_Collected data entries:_
=== Section Start ===

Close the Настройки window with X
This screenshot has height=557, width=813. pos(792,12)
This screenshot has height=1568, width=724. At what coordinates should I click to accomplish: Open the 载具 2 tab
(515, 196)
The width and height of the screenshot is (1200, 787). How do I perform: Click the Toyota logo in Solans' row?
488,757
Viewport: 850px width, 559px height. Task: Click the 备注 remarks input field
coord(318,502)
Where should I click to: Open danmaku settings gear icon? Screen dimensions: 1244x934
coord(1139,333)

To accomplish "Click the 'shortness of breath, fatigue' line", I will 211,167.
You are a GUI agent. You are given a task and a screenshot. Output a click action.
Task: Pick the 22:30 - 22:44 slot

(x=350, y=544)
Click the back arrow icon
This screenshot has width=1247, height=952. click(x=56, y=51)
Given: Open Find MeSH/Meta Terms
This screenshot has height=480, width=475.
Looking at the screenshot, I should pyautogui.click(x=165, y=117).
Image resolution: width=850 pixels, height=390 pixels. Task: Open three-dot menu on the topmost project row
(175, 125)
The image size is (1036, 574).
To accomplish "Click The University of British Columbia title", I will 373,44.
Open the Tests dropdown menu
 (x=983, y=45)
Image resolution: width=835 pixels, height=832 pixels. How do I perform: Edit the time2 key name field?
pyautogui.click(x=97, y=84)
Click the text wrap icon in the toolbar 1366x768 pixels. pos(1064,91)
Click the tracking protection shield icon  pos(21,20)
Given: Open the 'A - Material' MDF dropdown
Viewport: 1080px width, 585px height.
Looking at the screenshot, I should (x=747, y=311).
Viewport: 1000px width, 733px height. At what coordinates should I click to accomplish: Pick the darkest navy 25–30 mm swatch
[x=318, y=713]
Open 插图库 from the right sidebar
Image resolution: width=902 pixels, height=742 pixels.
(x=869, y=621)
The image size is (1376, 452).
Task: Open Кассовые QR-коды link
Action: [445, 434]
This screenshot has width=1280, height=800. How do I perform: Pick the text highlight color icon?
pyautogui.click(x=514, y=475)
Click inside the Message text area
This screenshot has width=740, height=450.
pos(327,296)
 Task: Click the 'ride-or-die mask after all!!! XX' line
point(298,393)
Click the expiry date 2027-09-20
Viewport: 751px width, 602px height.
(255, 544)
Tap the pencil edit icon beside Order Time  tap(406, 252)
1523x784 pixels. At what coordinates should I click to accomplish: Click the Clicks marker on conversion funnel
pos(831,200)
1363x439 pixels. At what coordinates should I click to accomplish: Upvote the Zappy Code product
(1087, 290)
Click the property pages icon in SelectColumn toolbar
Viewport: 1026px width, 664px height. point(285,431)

=== Section End ===

All lines of the records above that carry the word "will" should be listed.

_OUTPUT:_
To accomplish "Click the 'shortness of breath, fatigue' line", I will 211,167.
To accomplish "Click The University of British Columbia title", I will 373,44.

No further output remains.